# Cant increase CPU Voltage passed 1.6



## xXxexpertxXx (Apr 24, 2008)

As the title says, A few months ago, i posted on these forums asking help in overclocking my cpu! i was able to do it. Up the BLCK Freq to 4ghz and i was able to get my CPU voltage to 2.5 now it will not let me increase it passed 1.6 in bios. It shows in red and it wont let me increase it, Can anyone help me?


----------



## Amd_Man (Jan 27, 2009)

You can't be serious that you raised your cpu's vcore to 2.5!! That's impossible, it would fry the insides! Do you mean the memory voltage? What are your complete computer specs?


----------



## xXxexpertxXx (Apr 24, 2008)

http://i115.photobucket.com/albums/n313/expert456/Here.png

click that link

I ocd my CPU Voltage. And on the screen shot, its currently at 1.1280 and i kept that program up to monitor the status of the ocing. and it was 2.++
that was months ago. Now i have reset the bios. And it reset everything, Its now no longer allowing me to up the voltage passed 1.6 Before i had it at 2.6 left it like that for weeks, 

I was running at 4.5ghz. 2.++ Cpu Voltage


----------



## Amd_Man (Jan 27, 2009)

What Cpu are you using then? I would never ever push the vcore much over what the Cpu's max rated is. It won't last long doing so and that's from many years of experience.


----------



## xXxexpertxXx (Apr 24, 2008)

Amd_Man said:


> What Cpu are you using then? I would never ever push the vcore much over what the Cpu's max rated is.

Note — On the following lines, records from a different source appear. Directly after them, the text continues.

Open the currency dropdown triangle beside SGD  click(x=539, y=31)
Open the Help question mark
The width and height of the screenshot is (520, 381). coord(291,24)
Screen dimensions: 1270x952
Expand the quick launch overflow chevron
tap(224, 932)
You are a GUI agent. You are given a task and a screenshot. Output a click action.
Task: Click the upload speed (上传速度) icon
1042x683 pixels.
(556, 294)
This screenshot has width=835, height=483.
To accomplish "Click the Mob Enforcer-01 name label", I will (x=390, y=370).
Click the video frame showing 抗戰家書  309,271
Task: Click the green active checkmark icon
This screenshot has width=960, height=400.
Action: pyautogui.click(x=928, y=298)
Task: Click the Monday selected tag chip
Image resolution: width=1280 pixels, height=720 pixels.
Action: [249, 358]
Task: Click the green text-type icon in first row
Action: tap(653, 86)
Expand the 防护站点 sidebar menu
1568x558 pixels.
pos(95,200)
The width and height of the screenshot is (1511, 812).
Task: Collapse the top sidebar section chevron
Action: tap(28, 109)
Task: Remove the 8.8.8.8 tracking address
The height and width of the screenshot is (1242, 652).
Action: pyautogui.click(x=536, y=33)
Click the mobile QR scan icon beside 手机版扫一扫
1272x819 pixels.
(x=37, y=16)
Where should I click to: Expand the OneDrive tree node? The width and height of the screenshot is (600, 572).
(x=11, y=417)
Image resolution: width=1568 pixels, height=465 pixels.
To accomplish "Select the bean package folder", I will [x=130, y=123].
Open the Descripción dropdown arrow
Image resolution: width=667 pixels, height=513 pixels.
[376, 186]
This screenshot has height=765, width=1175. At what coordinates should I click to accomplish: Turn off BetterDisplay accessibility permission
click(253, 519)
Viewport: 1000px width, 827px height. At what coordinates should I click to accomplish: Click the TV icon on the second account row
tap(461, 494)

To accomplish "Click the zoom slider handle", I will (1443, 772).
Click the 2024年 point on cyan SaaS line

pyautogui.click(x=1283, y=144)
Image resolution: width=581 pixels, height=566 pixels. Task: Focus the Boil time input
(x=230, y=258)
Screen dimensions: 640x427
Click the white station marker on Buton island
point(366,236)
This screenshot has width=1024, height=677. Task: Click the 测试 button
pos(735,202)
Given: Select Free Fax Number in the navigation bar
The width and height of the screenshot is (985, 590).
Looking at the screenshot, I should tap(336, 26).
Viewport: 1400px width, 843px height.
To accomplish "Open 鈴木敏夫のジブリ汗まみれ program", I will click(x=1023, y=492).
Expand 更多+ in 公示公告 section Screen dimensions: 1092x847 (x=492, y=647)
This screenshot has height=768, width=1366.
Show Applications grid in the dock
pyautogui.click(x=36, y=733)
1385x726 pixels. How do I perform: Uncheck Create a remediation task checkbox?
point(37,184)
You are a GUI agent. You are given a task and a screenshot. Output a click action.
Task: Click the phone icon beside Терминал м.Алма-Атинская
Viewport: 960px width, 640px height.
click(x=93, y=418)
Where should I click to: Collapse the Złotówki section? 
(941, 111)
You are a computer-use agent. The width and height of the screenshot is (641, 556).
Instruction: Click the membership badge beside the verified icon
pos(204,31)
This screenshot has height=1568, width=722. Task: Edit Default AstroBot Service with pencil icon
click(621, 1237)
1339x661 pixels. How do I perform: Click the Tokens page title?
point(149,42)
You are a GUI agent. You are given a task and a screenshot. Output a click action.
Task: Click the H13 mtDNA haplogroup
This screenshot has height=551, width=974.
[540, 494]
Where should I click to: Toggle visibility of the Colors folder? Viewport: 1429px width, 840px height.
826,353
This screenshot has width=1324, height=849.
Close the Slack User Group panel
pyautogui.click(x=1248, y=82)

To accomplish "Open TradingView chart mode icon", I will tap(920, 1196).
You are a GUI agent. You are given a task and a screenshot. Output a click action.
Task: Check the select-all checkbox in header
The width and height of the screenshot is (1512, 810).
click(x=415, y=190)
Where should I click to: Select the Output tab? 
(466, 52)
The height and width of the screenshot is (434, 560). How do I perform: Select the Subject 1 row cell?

It won't last long doing so and that's from many years of experience.



530 i3..


----------



## linderman (May 20, 2005)

I suggest you do plenty of overclocking research on your cpu / I dont think you will find anyone using 1.6volts much less higher; 1.4volts is really pushing it



here is a guy raving about 4.4ghz and he is at 1.3 volts 

CPU-Z Validator 3.1


----------